### RECORDS ###

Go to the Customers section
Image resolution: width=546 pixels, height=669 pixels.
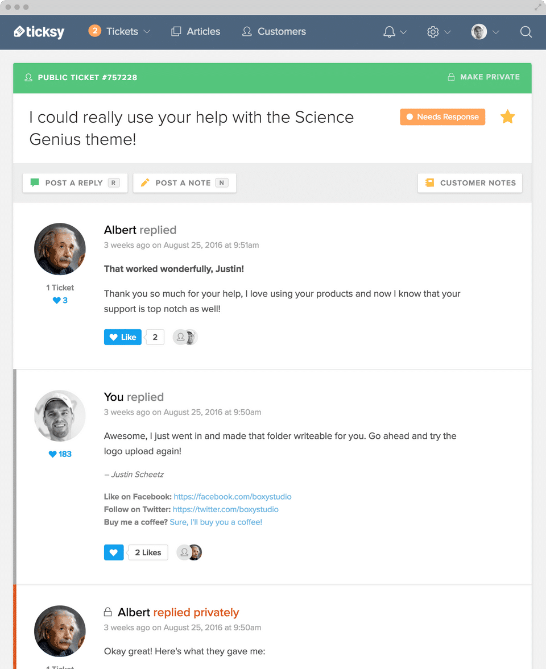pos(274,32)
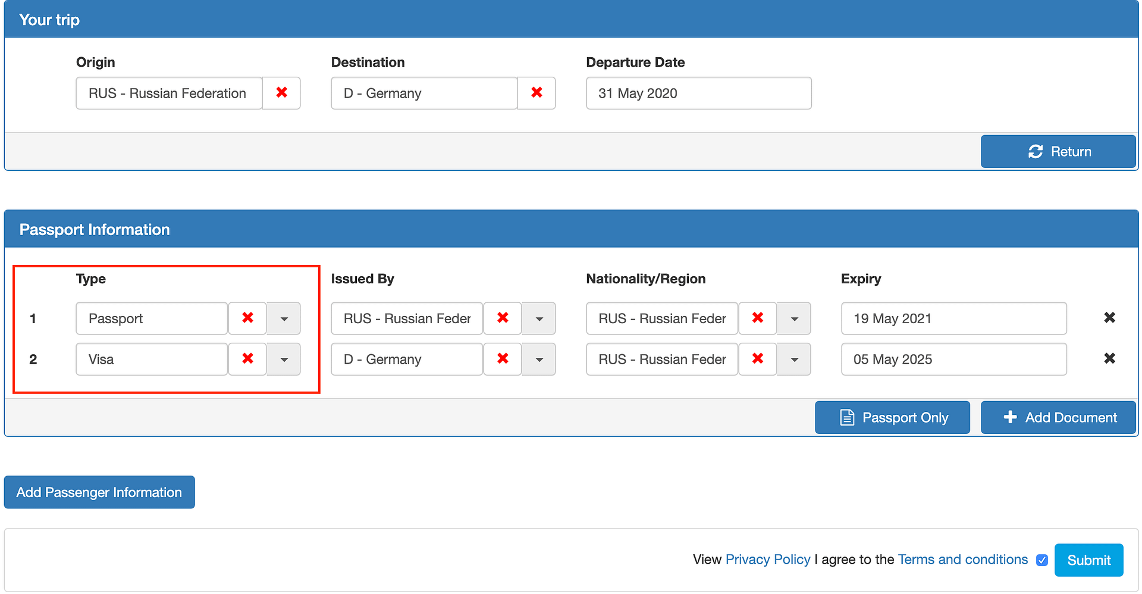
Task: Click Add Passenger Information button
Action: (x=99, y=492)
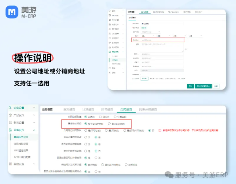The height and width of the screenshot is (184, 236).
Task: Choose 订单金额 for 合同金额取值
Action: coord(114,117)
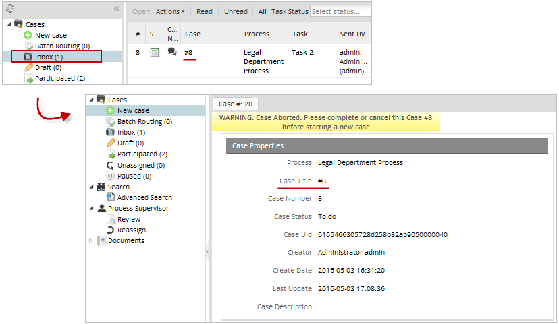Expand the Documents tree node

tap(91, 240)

###
### RECORDS ###

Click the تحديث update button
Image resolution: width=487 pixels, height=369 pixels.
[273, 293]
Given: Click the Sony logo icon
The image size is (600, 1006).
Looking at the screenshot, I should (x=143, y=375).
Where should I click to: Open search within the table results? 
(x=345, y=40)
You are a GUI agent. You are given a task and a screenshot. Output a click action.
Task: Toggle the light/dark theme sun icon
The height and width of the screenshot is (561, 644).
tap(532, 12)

###

### WHAT TO WORK ON
Using the data above, transcribe the lines that run from the line with "The image size is (600, 1006)." to the line with "You are a GUI", both ends kept, and output nothing else.

### SOLUTION TO THIS PROBLEM
The image size is (600, 1006).
Looking at the screenshot, I should (x=143, y=375).
Where should I click to: Open search within the table results? 
(x=345, y=40)
You are a GUI agent. You are given a task and a screenshot. Output a click action.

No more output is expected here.